*** Opening of AVAILABLE RECORDS ***

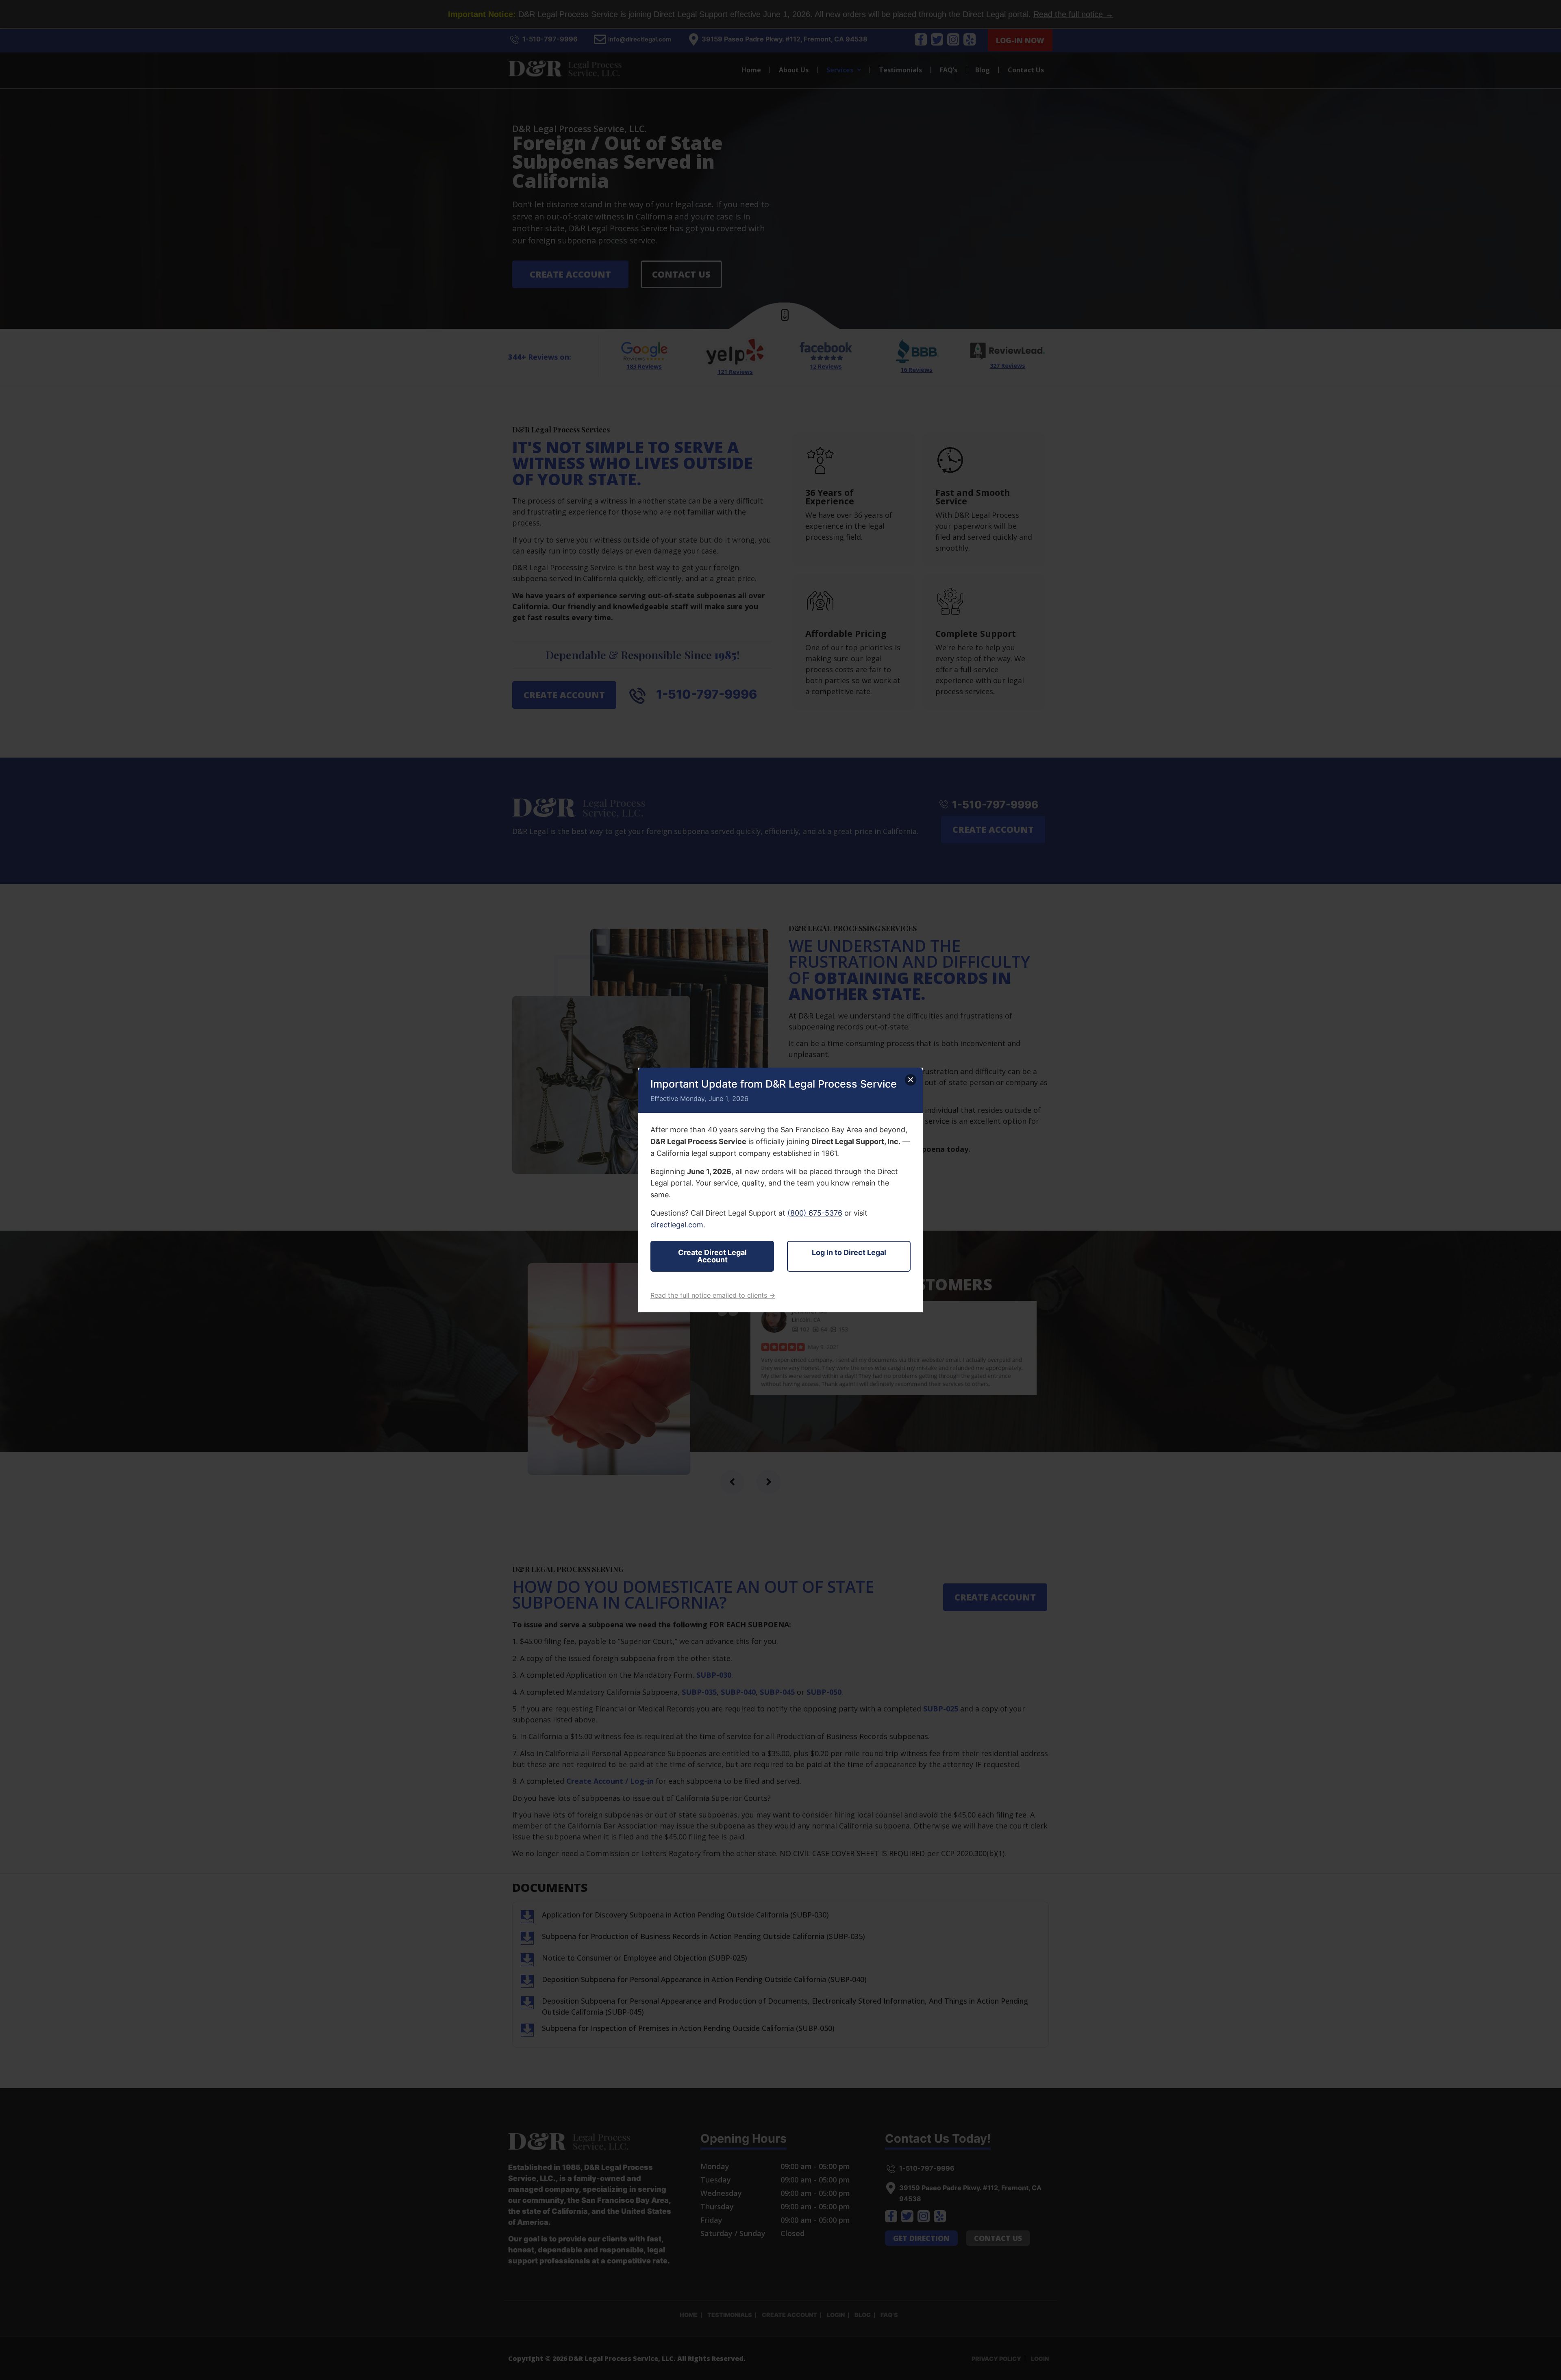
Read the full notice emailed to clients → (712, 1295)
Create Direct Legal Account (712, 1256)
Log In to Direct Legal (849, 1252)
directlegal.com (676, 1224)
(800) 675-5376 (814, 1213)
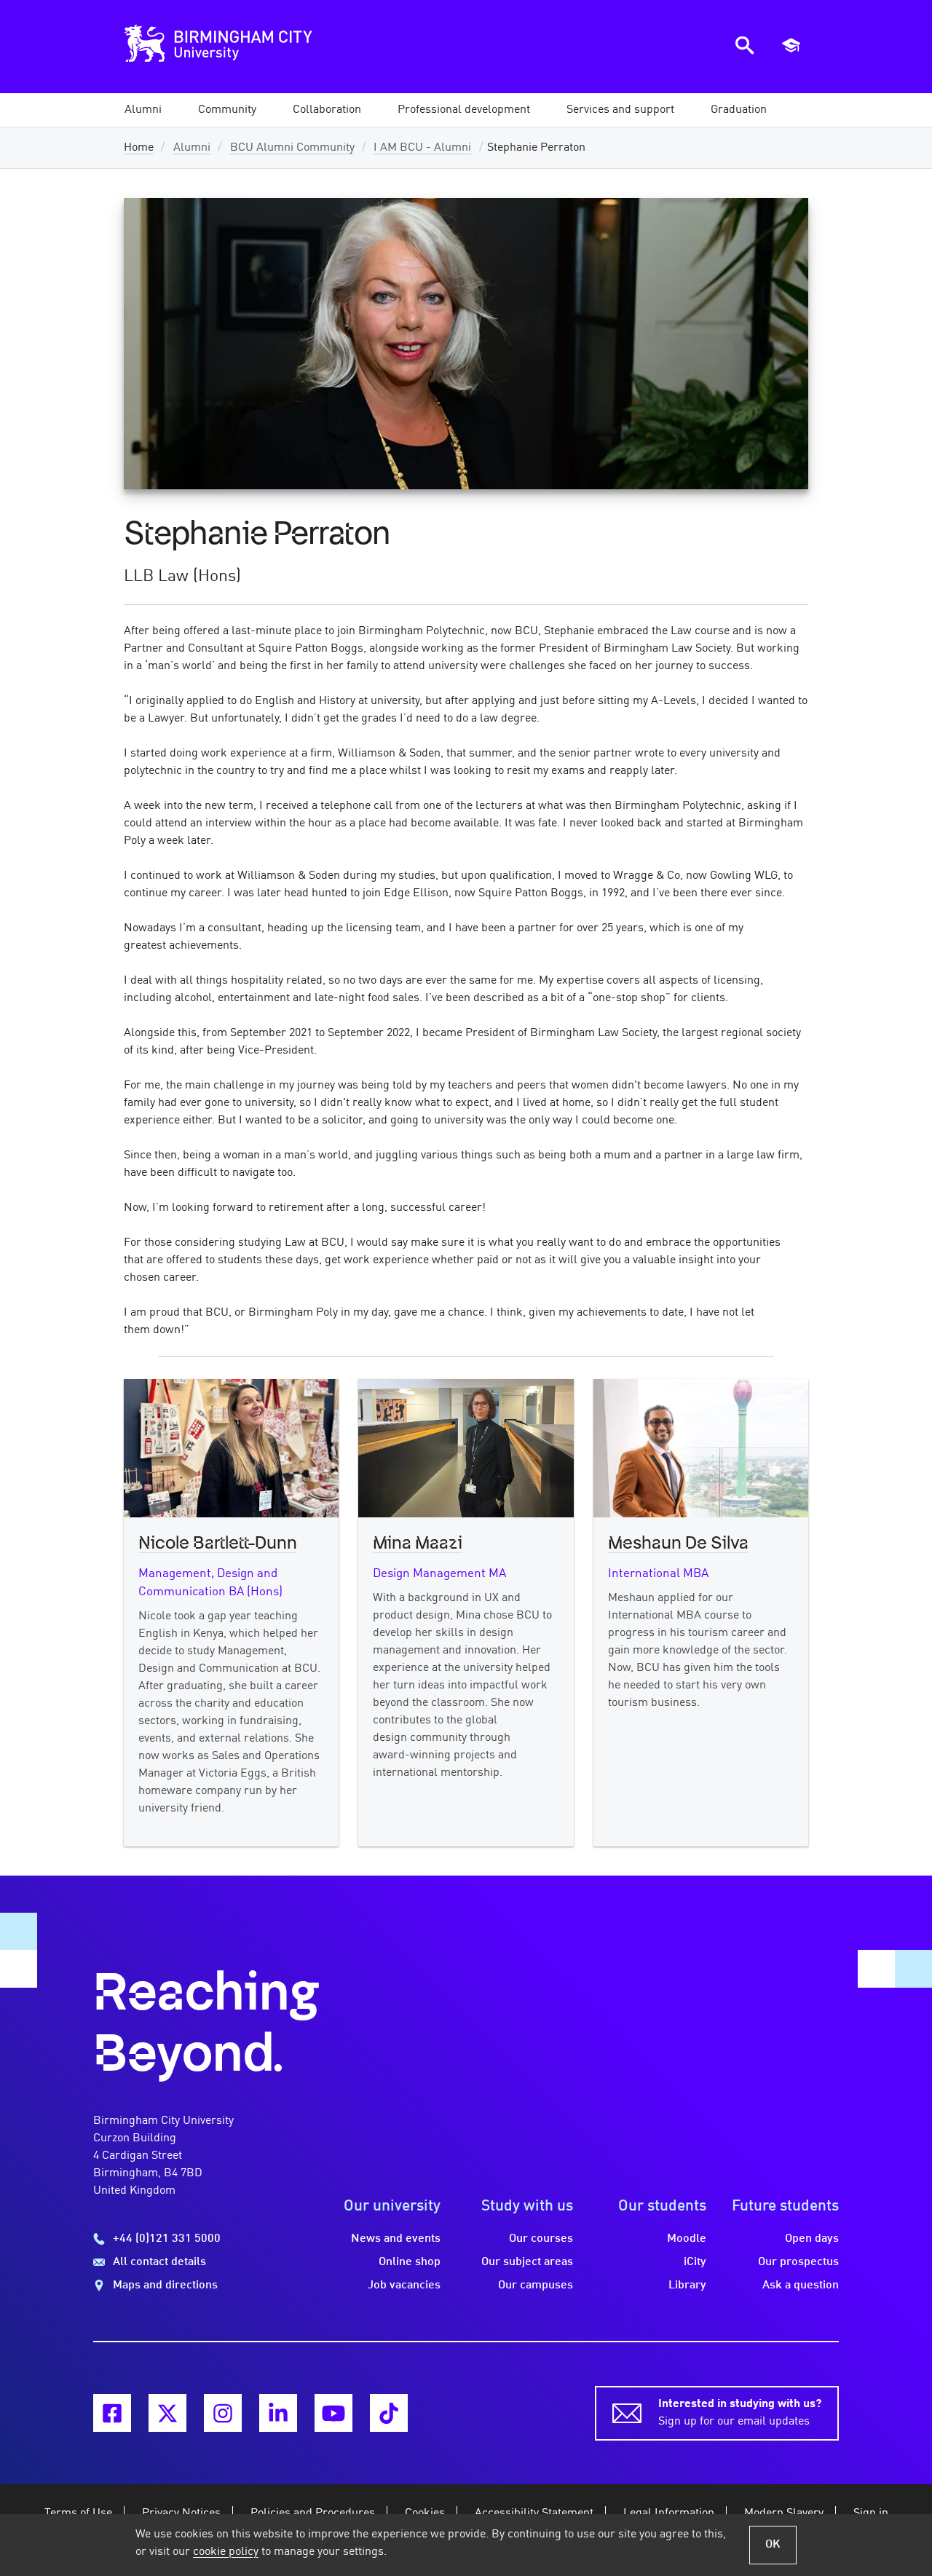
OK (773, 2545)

*** Close of AVAILABLE RECORDS ***

Could you output the lines above exactly, with no pictures included?

Read the full notice emailed to clients → (712, 1295)
Create Direct Legal Account (712, 1256)
Log In to Direct Legal (849, 1252)
directlegal.com (676, 1224)
(800) 675-5376 (814, 1213)
OK (773, 2545)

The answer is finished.